* _Set exercise a_: Could you restate word for word the part of the Kendra case study from "This case study" to "through search analytics."?

* _Provided passage_:
* START *
Table of contents
- 1. Introduction
- 2. Technology Stack Used
- 3. Architecture Overview
- 4. Implementation Steps
- Step 1: Preparing the Dataset
- Step 2: Configuring Amazon Kendra
- Step 3: Implementing AWS Lambda for Data Processing
- Step 4: Setting Up Amazon QuickSight for Visualization
- 5. Results & Insights
- 6. Challenges & Solutions
- 7. Future Enhancements
- 8. Conclusion
1. Introduction
- Brief overview of the project and its objectives
With the increasing volume of unstructured data, such as blog posts, documents, and articles, retrieving relevant information efficiently has become a challenge. Traditional search methods often fail to provide accurate results, and without proper analytics, understanding user behavior and search trends remains difficult.
This case study focuses on building a searchable knowledge base using Amazon Kendra and analyzing user insights and search analytics with Amazon QuickSight. The key objectives include:
Storing blog datasets (.md files) in Amazon S3
Indexing and enabling AI-powered search using Amazon Kendra
Capturing user search behavior and storing insights as structured data in Amazon S3
Visualizing search analytics, trends, and related metrics in Amazon QuickSight
This integration provides an end-to-end solution for intelligent knowledge retrieval and data-driven decision-making through search analytics.
* END *
* _Set exercise b_: Could you quote the rows exactly, from the line with "Screen dimensions: 547x372" through the last row, leaving out the pictures?

* _Data for processing_:
* START *
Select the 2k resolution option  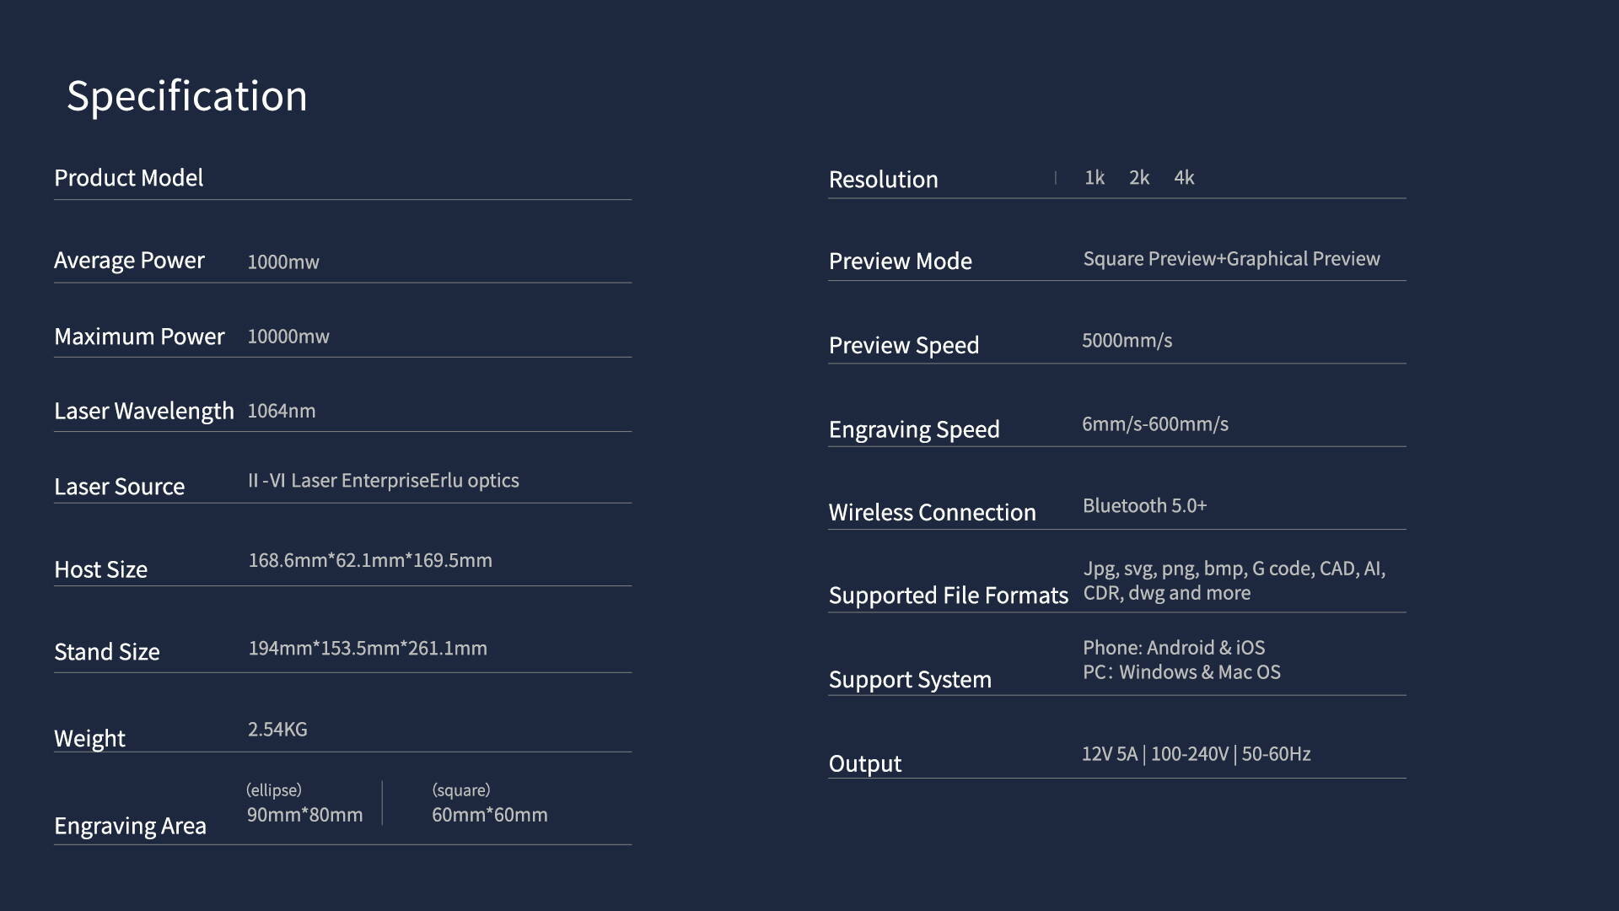click(x=1138, y=178)
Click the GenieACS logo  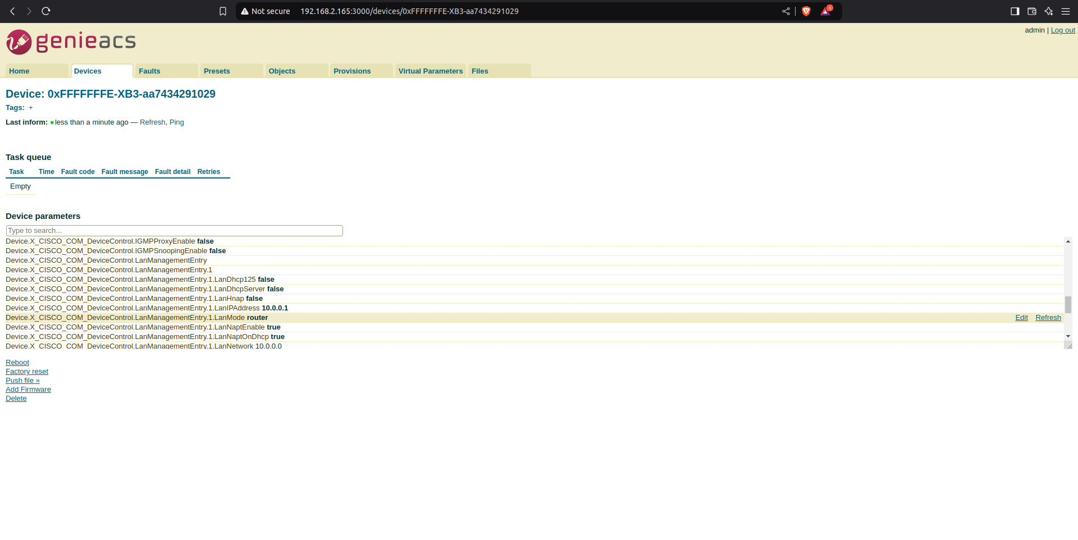(71, 42)
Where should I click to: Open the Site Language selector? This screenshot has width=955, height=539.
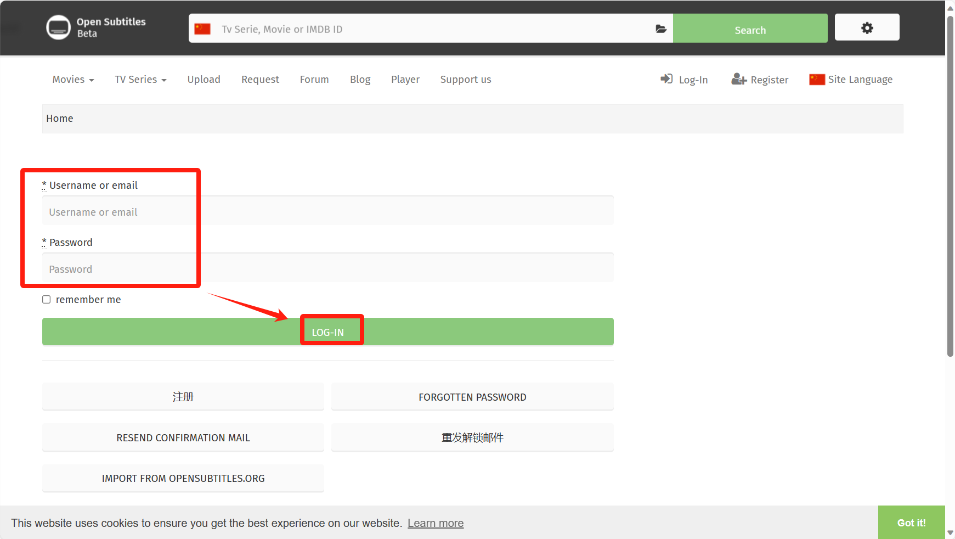coord(860,80)
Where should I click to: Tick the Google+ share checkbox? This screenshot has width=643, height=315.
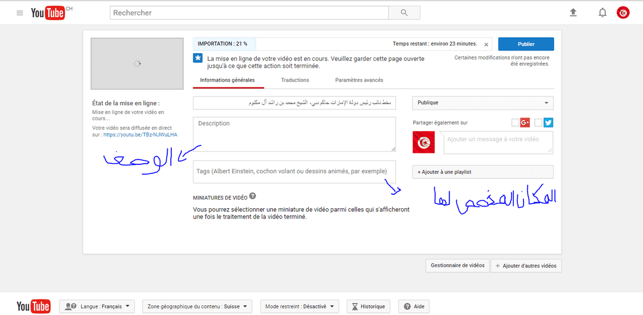(515, 123)
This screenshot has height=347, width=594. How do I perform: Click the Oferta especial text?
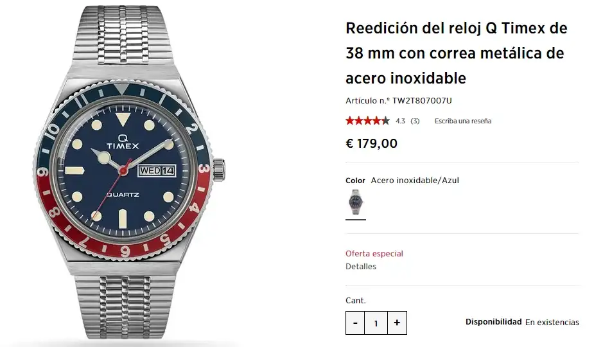coord(374,254)
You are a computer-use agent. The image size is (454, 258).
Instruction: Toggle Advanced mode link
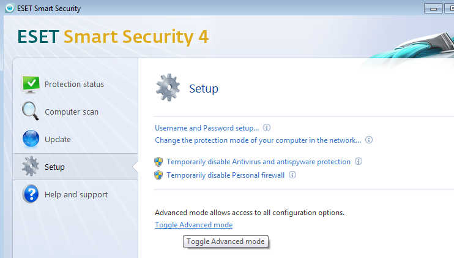(x=194, y=225)
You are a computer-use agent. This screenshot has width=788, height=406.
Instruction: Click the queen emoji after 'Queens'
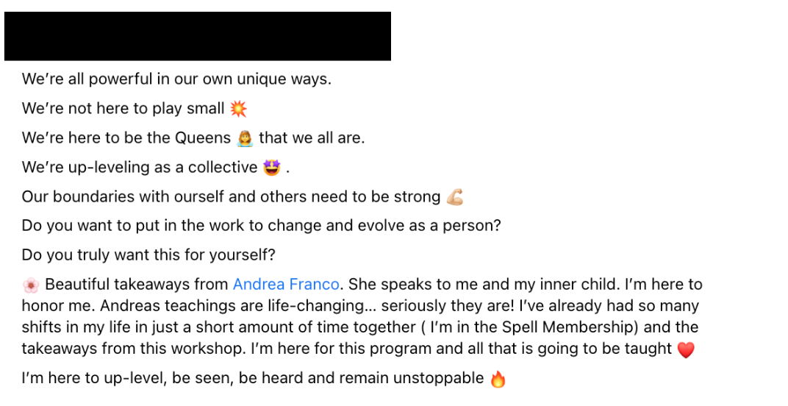245,138
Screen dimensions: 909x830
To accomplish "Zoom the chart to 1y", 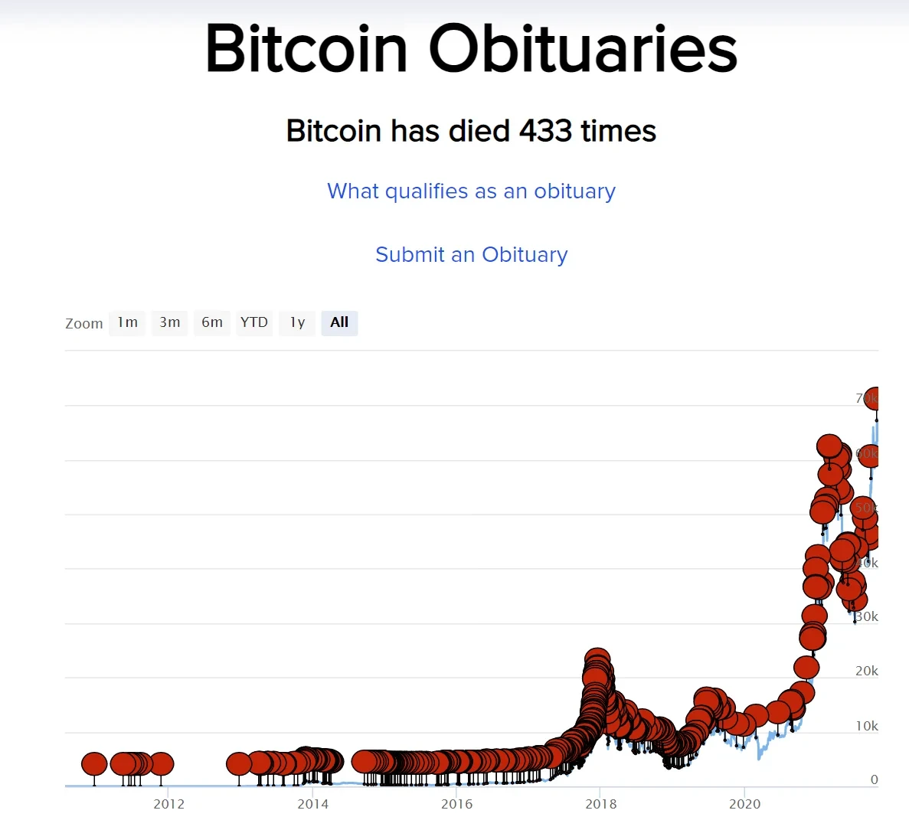I will pyautogui.click(x=297, y=322).
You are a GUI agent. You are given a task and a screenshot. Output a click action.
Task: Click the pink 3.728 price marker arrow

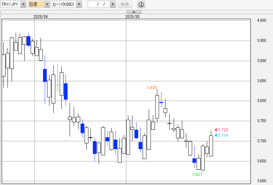[216, 130]
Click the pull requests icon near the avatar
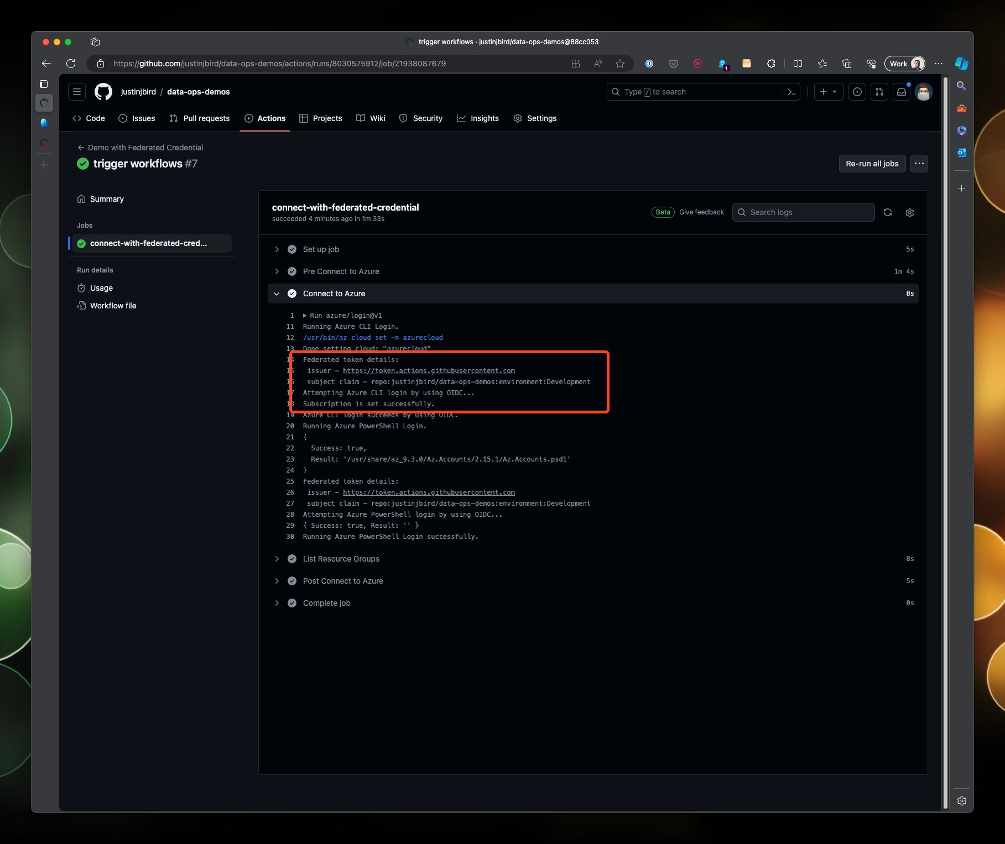 pyautogui.click(x=879, y=92)
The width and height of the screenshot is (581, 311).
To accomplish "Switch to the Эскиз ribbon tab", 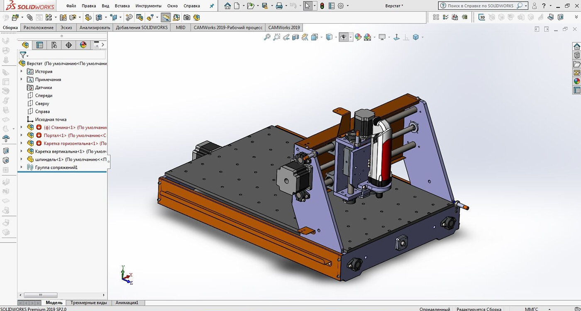I will (x=66, y=27).
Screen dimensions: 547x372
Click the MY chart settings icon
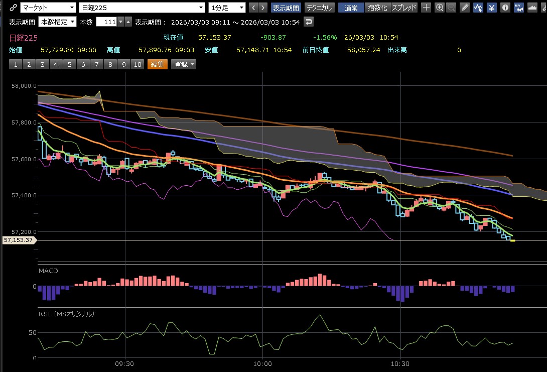coord(518,8)
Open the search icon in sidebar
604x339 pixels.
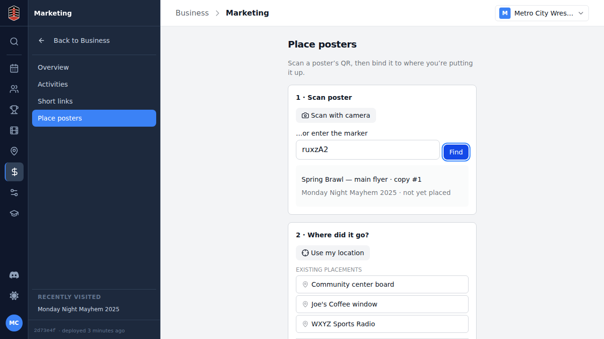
* END *
* _Exercise result a_:
This case study focuses on building a searchable knowledge base using Amazon Kendra and analyzing user insights and search analytics with Amazon QuickSight. The key objectives include:
Storing blog datasets (.md files) in Amazon S3
Indexing and enabling AI-powered search using Amazon Kendra
Capturing user search behavior and storing insights as structured data in Amazon S3
Visualizing search analytics, trends, and related metrics in Amazon QuickSight
This integration provides an end-to-end solution for intelligent knowledge retrieval and data-driven decision-making through search analytics.

* _Exercise result b_:
Screen dimensions: 547x372
Click the MY chart settings icon
coord(518,8)
Open the search icon in sidebar
604x339 pixels.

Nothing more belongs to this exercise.